Campanha Todos por Elas nos estádios e o retrato do feminicídio em Mato Grosso do Sul
A decisão de levar a campanha ao ambiente do futebol ocorre em um contexto de números preocupantes. Em 2025, Mato Grosso do Sul registrou 39 casos de feminicídio, segundo levantamentos divulgados no estado. O dado reforça um ponto central da política de enfrentamento: campanhas não substituem investigação, punição e proteção — mas ajudam a reduzir silêncio, normalização e subnotificação, que são combustível para a violência doméstica.
A campanha atua justamente nesse “ponto cego” social: a violência contra a mulher muitas vezes acontece dentro de casa, com autor conhecido da vítima, e evolui em escalada. A mensagem que se tenta fixar é preventiva e prática: reconhecer sinais, buscar ajuda, denunciar, acionar rede de proteção e romper o isolamento.

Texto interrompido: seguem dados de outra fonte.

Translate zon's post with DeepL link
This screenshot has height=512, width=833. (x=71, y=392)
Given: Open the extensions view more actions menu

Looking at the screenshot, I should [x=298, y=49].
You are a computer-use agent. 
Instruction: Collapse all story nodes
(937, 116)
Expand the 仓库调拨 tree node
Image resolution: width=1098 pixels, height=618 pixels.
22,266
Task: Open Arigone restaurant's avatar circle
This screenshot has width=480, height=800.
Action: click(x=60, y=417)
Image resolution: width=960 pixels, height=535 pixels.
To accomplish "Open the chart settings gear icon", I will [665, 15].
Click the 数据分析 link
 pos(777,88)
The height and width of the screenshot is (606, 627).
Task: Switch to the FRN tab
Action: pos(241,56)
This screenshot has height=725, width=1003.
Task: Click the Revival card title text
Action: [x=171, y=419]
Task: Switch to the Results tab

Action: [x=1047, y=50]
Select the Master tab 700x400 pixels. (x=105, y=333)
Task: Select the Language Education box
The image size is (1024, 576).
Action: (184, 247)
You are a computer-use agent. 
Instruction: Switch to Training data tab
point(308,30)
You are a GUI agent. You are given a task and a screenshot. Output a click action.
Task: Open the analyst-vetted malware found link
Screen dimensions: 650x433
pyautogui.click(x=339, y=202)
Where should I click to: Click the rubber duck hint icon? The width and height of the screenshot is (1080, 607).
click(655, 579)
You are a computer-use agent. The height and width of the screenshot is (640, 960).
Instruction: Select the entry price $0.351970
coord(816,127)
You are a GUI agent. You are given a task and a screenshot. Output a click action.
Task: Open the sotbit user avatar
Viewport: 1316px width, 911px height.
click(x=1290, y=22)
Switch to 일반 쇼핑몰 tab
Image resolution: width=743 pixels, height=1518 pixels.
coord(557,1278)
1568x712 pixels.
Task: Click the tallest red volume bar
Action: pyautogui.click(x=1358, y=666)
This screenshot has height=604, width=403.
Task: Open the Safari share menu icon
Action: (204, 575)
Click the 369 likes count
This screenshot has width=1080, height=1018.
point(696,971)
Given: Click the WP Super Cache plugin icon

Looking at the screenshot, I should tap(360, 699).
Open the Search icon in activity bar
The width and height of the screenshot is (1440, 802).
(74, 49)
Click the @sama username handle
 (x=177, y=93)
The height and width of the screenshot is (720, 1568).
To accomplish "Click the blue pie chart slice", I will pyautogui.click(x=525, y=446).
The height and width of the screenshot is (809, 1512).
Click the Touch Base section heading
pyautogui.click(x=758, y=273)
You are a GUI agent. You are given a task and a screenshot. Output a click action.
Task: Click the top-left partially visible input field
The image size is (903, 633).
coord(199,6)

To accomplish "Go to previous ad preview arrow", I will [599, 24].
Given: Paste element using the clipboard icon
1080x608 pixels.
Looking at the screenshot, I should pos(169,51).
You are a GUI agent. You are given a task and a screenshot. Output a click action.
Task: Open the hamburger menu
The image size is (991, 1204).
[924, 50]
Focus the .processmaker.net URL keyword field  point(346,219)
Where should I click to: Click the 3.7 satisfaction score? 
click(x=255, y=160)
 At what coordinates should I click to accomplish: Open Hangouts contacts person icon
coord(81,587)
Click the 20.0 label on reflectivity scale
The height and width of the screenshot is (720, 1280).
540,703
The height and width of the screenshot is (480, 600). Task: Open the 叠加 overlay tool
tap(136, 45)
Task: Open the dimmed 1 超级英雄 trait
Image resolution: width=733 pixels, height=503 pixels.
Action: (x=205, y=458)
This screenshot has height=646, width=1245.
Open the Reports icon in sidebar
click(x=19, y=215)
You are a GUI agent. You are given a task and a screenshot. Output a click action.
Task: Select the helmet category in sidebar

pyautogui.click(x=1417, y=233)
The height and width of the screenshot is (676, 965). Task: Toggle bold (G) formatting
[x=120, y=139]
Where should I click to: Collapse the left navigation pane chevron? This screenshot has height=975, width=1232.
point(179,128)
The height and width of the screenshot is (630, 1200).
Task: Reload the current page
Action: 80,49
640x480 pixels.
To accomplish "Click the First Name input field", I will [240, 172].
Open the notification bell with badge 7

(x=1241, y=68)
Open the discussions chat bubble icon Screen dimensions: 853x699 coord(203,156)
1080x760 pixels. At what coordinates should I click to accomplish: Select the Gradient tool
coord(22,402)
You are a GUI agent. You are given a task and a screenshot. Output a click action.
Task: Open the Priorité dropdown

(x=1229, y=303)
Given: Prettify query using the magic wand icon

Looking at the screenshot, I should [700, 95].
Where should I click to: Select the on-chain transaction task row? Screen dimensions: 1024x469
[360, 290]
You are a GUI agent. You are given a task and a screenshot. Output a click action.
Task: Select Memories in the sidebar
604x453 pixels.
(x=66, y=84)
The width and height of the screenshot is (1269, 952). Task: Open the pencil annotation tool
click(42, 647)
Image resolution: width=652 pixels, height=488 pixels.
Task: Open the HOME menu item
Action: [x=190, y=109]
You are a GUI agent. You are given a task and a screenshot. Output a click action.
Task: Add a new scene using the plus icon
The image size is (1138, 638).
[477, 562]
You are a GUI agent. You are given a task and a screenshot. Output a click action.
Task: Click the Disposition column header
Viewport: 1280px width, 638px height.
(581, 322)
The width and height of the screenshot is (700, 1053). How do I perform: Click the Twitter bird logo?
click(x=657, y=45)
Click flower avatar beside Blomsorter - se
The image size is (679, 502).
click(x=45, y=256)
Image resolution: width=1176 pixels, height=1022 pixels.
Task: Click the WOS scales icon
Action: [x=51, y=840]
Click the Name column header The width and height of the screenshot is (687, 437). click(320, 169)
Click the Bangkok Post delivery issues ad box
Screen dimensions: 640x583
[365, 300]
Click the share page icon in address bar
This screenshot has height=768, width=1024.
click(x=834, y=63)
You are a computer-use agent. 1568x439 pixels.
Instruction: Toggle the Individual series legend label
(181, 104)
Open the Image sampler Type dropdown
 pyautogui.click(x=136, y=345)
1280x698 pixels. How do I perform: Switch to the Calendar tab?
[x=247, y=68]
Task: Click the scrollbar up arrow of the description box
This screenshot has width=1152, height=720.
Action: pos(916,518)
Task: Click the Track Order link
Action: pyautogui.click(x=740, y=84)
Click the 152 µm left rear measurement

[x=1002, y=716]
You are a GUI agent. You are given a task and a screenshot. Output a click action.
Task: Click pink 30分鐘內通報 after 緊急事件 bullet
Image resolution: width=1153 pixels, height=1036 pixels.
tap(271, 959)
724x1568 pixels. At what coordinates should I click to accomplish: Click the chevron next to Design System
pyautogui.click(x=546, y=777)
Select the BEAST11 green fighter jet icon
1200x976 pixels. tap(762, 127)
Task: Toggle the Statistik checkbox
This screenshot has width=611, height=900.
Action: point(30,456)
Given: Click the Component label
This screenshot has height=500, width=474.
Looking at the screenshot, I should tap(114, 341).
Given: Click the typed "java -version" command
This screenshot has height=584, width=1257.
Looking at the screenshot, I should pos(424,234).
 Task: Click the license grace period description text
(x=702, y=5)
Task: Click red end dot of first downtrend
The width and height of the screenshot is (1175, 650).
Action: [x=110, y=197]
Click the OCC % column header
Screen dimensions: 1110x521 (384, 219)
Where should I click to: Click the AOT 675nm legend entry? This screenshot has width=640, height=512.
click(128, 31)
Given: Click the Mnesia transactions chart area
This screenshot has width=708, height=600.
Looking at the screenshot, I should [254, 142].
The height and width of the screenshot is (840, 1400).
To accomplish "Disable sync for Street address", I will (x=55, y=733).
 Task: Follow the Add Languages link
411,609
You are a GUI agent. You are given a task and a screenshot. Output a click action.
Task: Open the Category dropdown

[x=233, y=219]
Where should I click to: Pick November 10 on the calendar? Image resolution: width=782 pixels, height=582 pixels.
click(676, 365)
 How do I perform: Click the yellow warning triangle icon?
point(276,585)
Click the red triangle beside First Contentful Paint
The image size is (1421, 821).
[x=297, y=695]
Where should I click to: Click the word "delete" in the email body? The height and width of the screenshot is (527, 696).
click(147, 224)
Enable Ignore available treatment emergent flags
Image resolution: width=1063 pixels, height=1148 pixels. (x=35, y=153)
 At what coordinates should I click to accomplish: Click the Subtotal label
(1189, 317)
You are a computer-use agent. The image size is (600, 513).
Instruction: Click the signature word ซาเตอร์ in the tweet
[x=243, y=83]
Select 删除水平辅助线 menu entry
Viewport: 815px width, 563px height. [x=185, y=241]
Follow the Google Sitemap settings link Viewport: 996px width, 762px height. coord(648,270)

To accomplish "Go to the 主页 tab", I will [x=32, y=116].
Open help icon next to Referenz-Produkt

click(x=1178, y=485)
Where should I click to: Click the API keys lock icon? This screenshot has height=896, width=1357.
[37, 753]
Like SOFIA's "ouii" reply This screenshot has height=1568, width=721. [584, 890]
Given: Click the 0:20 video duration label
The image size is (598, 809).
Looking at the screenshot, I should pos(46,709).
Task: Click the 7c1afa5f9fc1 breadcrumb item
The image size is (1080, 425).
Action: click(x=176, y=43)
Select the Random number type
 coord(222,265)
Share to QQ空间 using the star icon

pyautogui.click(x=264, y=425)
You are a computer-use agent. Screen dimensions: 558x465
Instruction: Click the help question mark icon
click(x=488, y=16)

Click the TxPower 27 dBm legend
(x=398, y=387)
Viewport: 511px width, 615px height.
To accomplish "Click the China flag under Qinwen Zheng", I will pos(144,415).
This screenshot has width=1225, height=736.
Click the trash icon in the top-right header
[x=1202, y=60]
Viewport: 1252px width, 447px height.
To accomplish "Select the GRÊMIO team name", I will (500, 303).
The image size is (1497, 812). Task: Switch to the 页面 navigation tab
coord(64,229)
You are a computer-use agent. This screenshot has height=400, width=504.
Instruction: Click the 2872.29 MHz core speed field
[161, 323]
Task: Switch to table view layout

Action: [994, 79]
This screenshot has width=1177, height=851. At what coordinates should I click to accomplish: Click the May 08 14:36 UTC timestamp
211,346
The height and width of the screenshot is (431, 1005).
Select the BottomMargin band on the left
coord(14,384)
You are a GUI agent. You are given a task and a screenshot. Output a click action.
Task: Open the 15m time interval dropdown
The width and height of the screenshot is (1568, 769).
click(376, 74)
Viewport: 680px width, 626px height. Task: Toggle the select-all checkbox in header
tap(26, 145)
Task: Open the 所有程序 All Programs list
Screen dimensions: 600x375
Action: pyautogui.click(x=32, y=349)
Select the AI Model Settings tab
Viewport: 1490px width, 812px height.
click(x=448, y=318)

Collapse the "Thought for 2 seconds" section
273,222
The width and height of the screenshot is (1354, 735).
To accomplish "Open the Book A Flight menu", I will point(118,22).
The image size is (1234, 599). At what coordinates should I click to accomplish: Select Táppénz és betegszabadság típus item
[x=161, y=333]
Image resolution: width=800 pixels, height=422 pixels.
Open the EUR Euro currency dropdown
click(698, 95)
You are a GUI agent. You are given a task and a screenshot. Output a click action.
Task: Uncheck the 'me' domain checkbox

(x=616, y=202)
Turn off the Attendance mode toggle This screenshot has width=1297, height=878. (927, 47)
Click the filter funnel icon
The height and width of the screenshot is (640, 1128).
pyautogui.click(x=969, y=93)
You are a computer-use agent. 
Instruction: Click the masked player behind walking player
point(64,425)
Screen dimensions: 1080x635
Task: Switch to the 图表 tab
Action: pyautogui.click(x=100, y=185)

Por que o futebol entrou na estratégia: o que estudos apontam sobre dias de jogo e violência doméstica
A subsecretária de Políticas Públicas para as Mulheres, Manuela Nicodemus, destaca que a presença da campanha nos estádios é estratégica porque pesquisas apontam aumento de ocorrências de violência doméstica em dias de jogos. O tema já foi analisado em estudos nacionais sobre correlação entre partidas e crescimento de registros de ameaça e agressão em capitais brasileiras.
Esse dado é importante por dois motivos. Primeiro, porque desloca a discussão do “caso isolado” para um fenômeno social com padrões mensuráveis. Segundo, porque mostra por que ações de conscientização fazem sentido exatamente onde há atenção coletiva e emoção em alta. O objetivo não é demonizar o futebol — é usar o alcance do futebol para afirmar uma ideia básica: violência não é “briga de casal”, é crime. E tem consequência.
Campeonato Sul-Mato-Grossense 2026: calendário, alcance e o papel das arquibancadas
A edição 2026 do Campeonato Sul-Mato-Grossense começou em 18 de janeiro e segue até 29 de março, reunindo 10 equipes. Em um estadual com presença forte de clubes do interior e partidas espalhadas por diferentes municípios, o campeonato cria uma rede de alcance regional que poucas ações institucionais conseguem reproduzir com a mesma capilaridade.
É nesse ponto que a campanha ganha força: cada jogo vira uma oportunidade de repetir mensagem, reforçar canais de denúncia e lembrar que a violência doméstica não é um tema “de mulher” — é um problema de segurança pública, saúde, justiça e comunidade. Para além do símbolo, a presença constante da pauta em ambientes populares funciona como lembrete coletivo e ajuda a reduzir a tolerância social ao agressor.
Outras causas que entram em campo: doação de sangue e cadastro de medula
O Estadual 2026 também abriu espaço para outras iniciativas sociais, como a do Instituto Sangue Bom, que incentiva a doação de sangue e o cadastro de medula óssea. A coexistência de campanhas aponta uma tendência: usar eventos esportivos como plataforma de cidadania, sem tirar o foco do jogo, mas ampliando o papel social do espetáculo.
No caso do enfrentamento à violência contra a mulher, o recado é especialmente sensível e urgente. A ideia é transformar o estádio em um lugar de reflexão possível — sem discursos longos, mas com sinais claros: a comunidade está olhando, existe rede de apoio e há caminhos para sair do ciclo de violência.
Onde buscar ajuda e como denunciar
Em situações de violência, ameaça ou risco, a orientação é procurar ajuda imediatamente. O serviço Ligue 180 (Central de Atendimento à Mulher) funciona como canal de orientação e encaminhamento. Em emergência, acione a Polícia Militar pelo 190. Delegacias Especializadas de Atendimento à Mulher (DEAMs) e serviços municipais de assistência social também integram a rede de proteção.
A campanha aposta em uma mudança cultural que não acontece do dia para a noite: tirar a violência doméstica da sombra, colocar informação na rua — e usar a força do futebol para repetir, com todas as letras, que feminicídio não é estatística aceitável.